I think that would also explain how adding a .003 shim to the 4th driver would help, it'd counteract (at least somewhat) the tendency of the loco to tip backward since I was doing all my testing without the loco weight.
But...
I've since put the whole thing back together. And pretty much still the same miserable poor performance. Stops on completely straight track. The loco will almost immediately start again and move, go a few more inches and then stop again. Putting the shim back in was the only thing that seemed to make the loco run decent. Now I'm down to about 1 stop/start in 6 passes back and forth on my 6' straight test track. So things are improving. But it sure doesn't run super smoothly like the new one out of the case does on DC.
something is interfering with the pickup.
Rails to wheels -- checked
wheels to axles -- rarely a problem
axles to sideframes - - checked
sidefrmes to tender pickup strips - - checked
tender pickup strips back to sideframes - - checked
side frames to drawbar - - checked/replaced
drawbar to loco frames - - checked/replaced
loco frames to decoder wires ----> only thing left
you say you attach the jumpers to the frames
but to you attach to the decoder wires instead?
There really isn't any wheel to axle conduction in the design of the Mikado. Power goes right from the wheel to the bushing/bearing then to the frame. I also think seeing it runs perfect with the alligator clips tells me I have the power pickup for the decoder correct also. If that was bad/intermittent I don't think it'd make a difference if the loco was picking up power from the rails or my clips. So I don't see how attaching the clips directly to a decoder wire would show me anything more but I'd gladly try it if you help me understand what it might show so I can look for it when I try that test.
One of the first things I did was to add a second power pickup to the loco. I'd originally wired it just to pick up power from the contact strips in the tender, soldering the red/black wires to the center of each pickup. But when my test runs proved to be so bad I immediately added another pair of pickups wired to the lightboard in the loco also. So now the decoder is wired to both a contact strip and one side of the lightboard for each pickup.

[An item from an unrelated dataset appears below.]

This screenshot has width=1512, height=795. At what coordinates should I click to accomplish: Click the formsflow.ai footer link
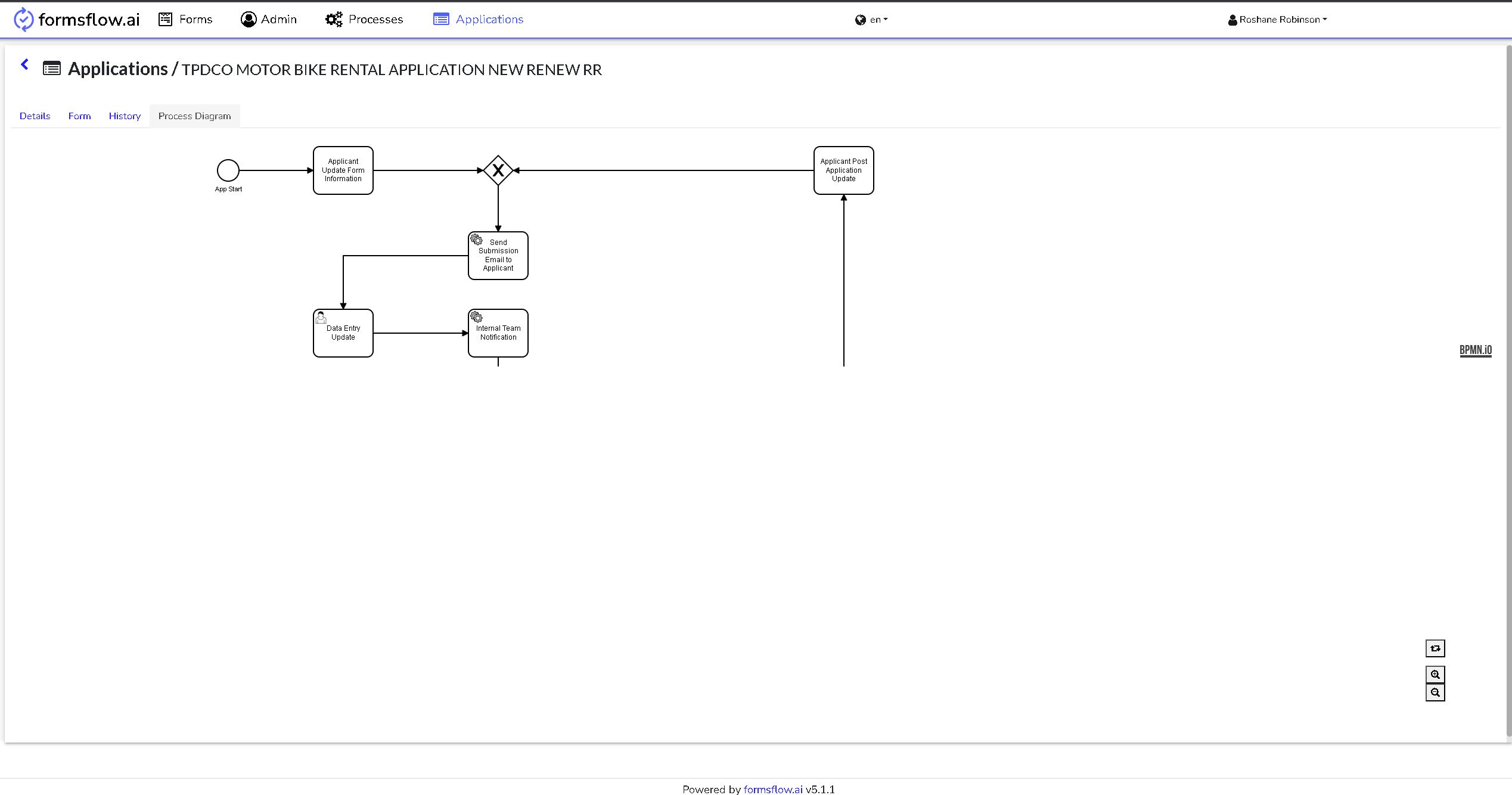point(772,789)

So we're back to the drawbar. I've barely handled the new one. I put it on my way, with the brass contacts under the crosspiece of the truck. I then looked at Chris33's pic and tried it with the brass wire contacts over the crosspiece. No change so I put them back to the under side instead because that matched the way the contact was on a new loco I took from stock and compared against. That isn't much handling. I've put the loco up on the test track from the bench a dozen or so times. Again not too much handling. I've never lifted just the loco (or the tender) and let the tender (or loco) dangle so I don't see how I could have bent the drawbar.
I took a file to the nub on the underside of the loco when the drawbar attaches making it all nice and shiny instead of the blackened metal. I checked the tender cups for lint and made sure the tops of the contacts where they touch the brass tender strips are nice and shiny. But I'll redo all this again tomorrow just to make 100% sure that isn't the issue.
I ordered 3 drawbars. 1 for this loco, 1 for me (I've one here in pieces waiting for the GHQ PRR kit to be installed) and a spare.
I'll try the spare tomorrow but I can't believe I could have ruined the one I just put on yesterday (Friday) with the few times I've lifted the loco to my test track and back to the bench or when I installed it or moved the location of the pickup wires from over to under and back again on the tender truck.
But I really do appreciate all your folks suggestions of things to try and your attempts to help me. This really is quite the puzzler and I'm totally stumped and all your input has been so very helpful to me.